Problem to solve:
Pull out every line of the listing below where "search" appears.
::::::::::
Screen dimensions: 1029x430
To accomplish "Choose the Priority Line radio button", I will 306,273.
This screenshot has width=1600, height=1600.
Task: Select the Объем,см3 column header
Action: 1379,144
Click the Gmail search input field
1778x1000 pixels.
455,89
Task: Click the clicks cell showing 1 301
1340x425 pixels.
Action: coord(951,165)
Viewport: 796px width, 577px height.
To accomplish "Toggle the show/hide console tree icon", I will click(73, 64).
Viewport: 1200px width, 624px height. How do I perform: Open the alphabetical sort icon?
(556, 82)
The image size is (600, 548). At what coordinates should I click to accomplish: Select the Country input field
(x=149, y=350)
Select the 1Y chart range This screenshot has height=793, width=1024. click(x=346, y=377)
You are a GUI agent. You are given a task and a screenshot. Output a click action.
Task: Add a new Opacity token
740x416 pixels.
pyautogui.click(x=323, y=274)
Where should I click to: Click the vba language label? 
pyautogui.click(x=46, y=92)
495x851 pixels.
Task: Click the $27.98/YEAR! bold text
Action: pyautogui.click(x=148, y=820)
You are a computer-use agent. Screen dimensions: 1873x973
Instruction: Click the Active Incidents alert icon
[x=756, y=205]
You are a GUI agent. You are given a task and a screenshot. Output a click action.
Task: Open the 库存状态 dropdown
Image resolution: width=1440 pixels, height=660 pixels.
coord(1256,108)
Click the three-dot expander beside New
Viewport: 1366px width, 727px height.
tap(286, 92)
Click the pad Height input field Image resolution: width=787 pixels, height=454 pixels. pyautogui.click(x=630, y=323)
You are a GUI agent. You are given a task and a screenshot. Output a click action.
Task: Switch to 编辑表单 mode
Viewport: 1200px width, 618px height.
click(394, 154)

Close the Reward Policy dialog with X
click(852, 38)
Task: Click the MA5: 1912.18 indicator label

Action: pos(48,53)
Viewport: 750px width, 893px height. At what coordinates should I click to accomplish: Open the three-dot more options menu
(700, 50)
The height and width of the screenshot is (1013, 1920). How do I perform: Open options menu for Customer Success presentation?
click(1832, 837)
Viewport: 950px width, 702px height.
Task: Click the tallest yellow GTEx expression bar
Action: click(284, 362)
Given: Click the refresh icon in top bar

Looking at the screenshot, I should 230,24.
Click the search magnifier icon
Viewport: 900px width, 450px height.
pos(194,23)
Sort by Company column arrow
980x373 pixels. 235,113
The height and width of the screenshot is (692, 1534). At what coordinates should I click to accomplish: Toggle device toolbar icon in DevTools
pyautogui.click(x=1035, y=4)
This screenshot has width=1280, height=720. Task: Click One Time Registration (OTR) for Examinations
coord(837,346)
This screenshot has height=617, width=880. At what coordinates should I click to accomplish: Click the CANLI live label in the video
::::::::::
Problem solution:
Click the Gmail search input field
Click the search magnifier icon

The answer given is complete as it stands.